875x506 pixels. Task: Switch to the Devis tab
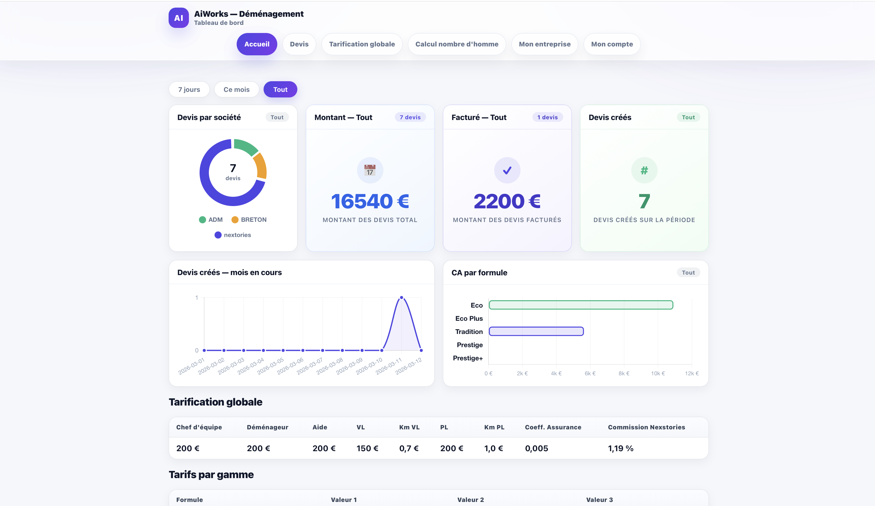pyautogui.click(x=299, y=44)
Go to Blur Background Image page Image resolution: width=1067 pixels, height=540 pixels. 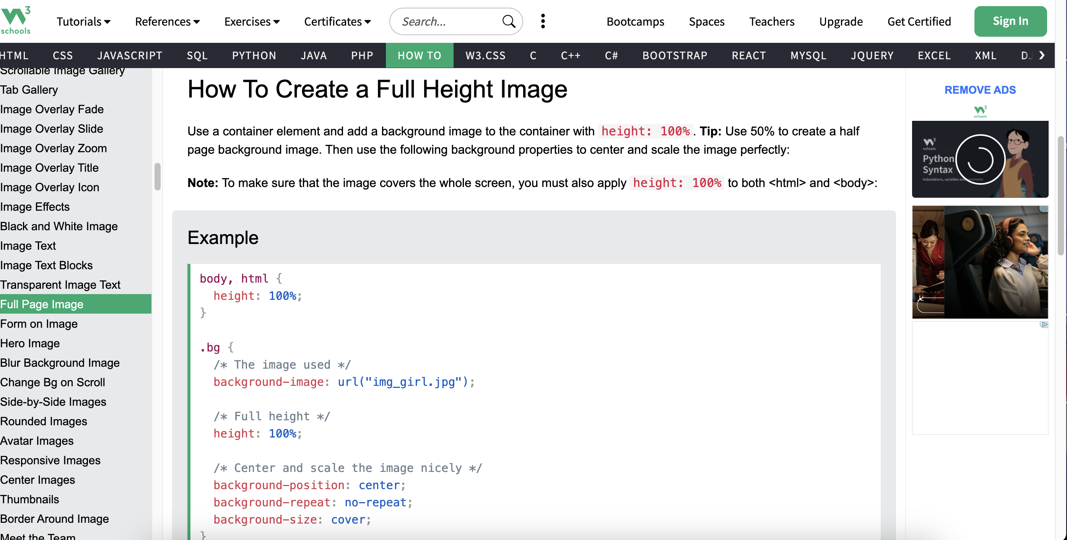tap(60, 362)
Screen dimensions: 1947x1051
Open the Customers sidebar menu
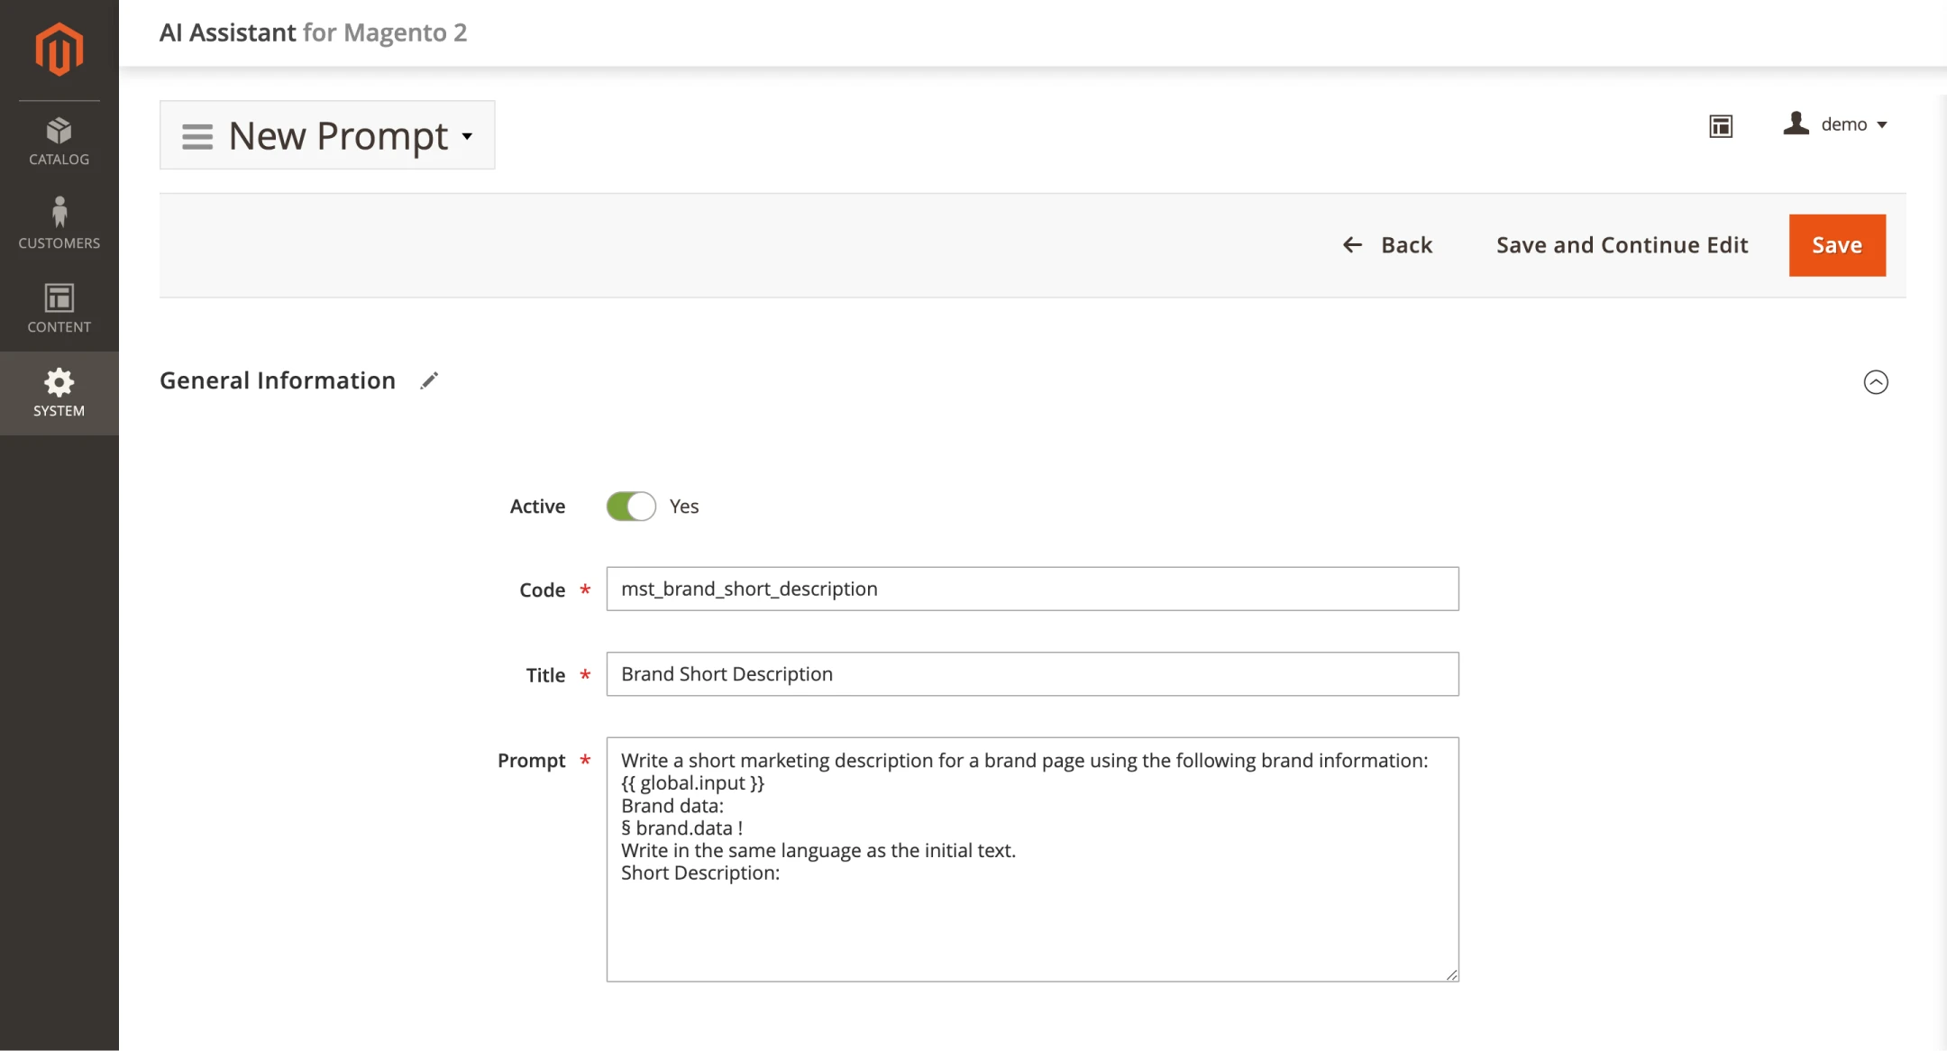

What to do
Omit the pictures and print again exactly the lines from the one with "Screen dimensions: 1947x1051" through the final line of the entries, both ends included.

Task solution
Screen dimensions: 1947x1051
Open the Customers sidebar menu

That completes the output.